**Source data**
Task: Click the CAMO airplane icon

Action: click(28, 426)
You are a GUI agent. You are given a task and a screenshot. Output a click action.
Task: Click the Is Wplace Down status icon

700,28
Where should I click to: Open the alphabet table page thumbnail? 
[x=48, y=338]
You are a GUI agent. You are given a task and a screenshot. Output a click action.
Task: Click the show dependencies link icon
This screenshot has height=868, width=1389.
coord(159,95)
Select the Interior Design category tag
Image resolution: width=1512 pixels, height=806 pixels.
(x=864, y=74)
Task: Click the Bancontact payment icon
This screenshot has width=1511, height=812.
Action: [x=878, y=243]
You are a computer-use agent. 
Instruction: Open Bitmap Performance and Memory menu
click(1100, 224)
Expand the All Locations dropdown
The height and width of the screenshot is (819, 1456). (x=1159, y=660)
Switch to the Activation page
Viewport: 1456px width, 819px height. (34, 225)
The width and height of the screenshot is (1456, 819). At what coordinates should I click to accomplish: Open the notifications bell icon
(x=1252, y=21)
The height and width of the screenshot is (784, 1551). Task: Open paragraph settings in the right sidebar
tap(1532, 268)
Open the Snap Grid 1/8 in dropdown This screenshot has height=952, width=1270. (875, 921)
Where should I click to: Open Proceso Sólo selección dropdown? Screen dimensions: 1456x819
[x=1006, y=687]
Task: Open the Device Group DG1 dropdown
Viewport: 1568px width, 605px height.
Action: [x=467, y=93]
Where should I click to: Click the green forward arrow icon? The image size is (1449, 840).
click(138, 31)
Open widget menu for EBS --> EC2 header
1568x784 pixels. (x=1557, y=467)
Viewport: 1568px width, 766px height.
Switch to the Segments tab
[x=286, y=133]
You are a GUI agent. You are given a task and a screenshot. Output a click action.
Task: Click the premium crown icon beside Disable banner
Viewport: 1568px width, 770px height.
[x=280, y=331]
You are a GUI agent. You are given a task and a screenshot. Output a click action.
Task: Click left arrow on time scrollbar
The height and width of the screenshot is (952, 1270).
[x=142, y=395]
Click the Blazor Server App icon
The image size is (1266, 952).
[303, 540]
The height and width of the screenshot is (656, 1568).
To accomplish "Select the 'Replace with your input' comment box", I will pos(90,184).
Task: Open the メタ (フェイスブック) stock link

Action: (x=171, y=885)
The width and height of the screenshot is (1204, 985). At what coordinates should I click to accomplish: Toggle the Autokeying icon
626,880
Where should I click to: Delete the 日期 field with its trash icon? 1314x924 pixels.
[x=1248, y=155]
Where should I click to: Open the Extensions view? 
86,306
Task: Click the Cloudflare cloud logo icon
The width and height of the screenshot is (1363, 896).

**Problem requirements**
Count the lines of the material above that contain the string "Select". Write nothing but the count.

**Solution**
2